[[ DATA EXTRACTS open ]]
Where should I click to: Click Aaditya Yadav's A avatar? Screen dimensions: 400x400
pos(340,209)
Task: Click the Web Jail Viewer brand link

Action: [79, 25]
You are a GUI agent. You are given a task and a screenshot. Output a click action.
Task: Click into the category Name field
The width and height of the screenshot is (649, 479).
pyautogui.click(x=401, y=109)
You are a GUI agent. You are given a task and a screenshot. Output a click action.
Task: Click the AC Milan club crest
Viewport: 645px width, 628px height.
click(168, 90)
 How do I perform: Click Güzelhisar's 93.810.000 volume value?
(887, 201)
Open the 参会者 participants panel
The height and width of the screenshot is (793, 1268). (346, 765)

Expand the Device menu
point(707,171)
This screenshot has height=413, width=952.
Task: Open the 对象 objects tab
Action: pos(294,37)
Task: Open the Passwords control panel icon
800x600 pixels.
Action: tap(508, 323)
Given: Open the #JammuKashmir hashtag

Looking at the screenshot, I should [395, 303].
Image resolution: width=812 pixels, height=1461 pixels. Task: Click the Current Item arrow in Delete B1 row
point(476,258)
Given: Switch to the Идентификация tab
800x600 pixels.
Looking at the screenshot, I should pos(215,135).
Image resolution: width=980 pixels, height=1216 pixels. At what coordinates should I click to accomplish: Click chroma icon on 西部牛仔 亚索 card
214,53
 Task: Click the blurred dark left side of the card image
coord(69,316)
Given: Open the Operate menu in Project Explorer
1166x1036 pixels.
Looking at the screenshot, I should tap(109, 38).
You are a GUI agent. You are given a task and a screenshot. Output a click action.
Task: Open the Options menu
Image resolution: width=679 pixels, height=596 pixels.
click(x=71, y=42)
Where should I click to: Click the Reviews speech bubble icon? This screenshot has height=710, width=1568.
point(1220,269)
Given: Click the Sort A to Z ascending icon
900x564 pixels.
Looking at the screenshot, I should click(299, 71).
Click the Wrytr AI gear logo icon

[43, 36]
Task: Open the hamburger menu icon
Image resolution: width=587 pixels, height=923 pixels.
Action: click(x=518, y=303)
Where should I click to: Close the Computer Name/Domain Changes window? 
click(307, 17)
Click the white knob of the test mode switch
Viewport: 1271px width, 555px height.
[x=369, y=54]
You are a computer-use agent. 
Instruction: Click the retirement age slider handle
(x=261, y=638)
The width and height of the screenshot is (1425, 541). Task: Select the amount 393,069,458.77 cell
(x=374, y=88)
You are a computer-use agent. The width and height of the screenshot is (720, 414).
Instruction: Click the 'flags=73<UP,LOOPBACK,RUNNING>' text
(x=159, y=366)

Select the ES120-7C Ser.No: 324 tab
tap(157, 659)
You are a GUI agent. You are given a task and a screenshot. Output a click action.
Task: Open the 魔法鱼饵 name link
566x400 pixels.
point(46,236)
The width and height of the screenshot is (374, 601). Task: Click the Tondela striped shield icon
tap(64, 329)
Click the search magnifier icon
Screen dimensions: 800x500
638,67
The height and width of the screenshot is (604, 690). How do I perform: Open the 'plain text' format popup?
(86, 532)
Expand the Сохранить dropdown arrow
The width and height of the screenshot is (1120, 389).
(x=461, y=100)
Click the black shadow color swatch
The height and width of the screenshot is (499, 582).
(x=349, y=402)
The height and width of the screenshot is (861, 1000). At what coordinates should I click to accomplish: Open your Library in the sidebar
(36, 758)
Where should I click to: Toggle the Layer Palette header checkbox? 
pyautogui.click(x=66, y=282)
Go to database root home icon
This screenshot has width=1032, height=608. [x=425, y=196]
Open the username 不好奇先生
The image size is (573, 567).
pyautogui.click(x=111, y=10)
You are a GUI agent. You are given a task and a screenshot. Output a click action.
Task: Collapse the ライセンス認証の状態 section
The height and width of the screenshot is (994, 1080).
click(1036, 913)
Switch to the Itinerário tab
[[ DATA EXTRACTS closed ]]
> [PROMPT]
Produce an exact transcription of the lines from the one containing "The height and width of the screenshot is (499, 582)." through the end of the records, both included, and no other lines.

> [ANSWER BELOW]
The height and width of the screenshot is (499, 582).
(x=349, y=402)
The height and width of the screenshot is (861, 1000). At what coordinates should I click to accomplish: Open your Library in the sidebar
(36, 758)
Where should I click to: Toggle the Layer Palette header checkbox? 
pyautogui.click(x=66, y=282)
Go to database root home icon
This screenshot has width=1032, height=608. [x=425, y=196]
Open the username 不好奇先生
The image size is (573, 567).
pyautogui.click(x=111, y=10)
You are a GUI agent. You are given a task and a screenshot. Output a click action.
Task: Collapse the ライセンス認証の状態 section
The height and width of the screenshot is (994, 1080).
click(1036, 913)
Switch to the Itinerário tab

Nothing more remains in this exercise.